Die Aussenminister der G7-Staaten versprachen zum Abschluss ihres Treffens in einer gemeinsamen Erklärung:
Der stellvertretende Vorsitzende des Sicherheitsrates der Russischen Föderation, Dmitri Medwedew, reagierte auf diese Erklärung: «Sagen wir es milde: Unser Land schert sich nicht um die Nichtanerkennung neuer Grenzen durch die G7, wichtig ist der wahre Wille der dort lebenden Menschen. Vergesst nicht den Kosovo-Präzedenzfall, westliche Freunde», schrieb er auf seinem Telegram-Kanal.
Ein wichtiges Thema der G7-Erörterungen sei die Blockade ukrainischer Getreideexporte durch Russland gewesen. Die Aussenminister warfen Russland die Führung eines «Korn-Kriegs» vor. Denn durch die Blockade der ukrainischen Häfen gefährde Russland die weltweite Getreideversorgung. 25 Millionen Tonnen Getreide liegen nämlich an den ukrainischen Häfen bereit.

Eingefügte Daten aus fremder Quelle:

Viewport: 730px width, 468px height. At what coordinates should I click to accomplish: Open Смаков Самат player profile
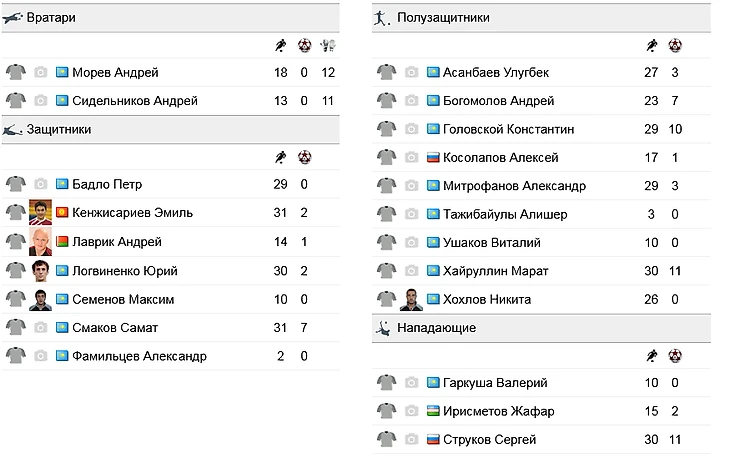tap(115, 327)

Die G7-Aussenminister schmiedeten darum Pläne, das Getreide über Alternativrouten – etwa per Eisenbahn in die Welt zu exportieren. Allerdings gebe es hier noch zahlreiche offene Fragen zu klären, weil das ukrainische Eisenbahnnetz eine andere Spurbreite habe als das seiner westlichen Nachbarn, wie der gemeinsamen Erklärung zu entnehmen ist.
Neben dem Korn-Krieg beschäftigten sich die G7-Aussenminister auch mit den eingefrorenen russische Vermögenswerten. So sei die Idee besprochen worden, ob man diese Vermögenswerte dazu verwenden könnte, Kriegsschäden in der Ukraine zu begleichen.
Die kanadische Aussenministerin hatte erklärt, dies sei zumindest nach kanadischem Recht möglich. Die deutsche Aussenministerin betonte in ihrer abschliessenden Pressekonferenz, man sei sich einig gewesen, dass Russland als Aggressor allein für die entstandenen Kriegsschäden verantwortlich sei. Allerdings: Bevor man in der EU die russischen Vermögenswerte offiziell beschlagnahmen könne, müsse sichergestellt werden, dass dieser Schritt «rechtssicher» sei.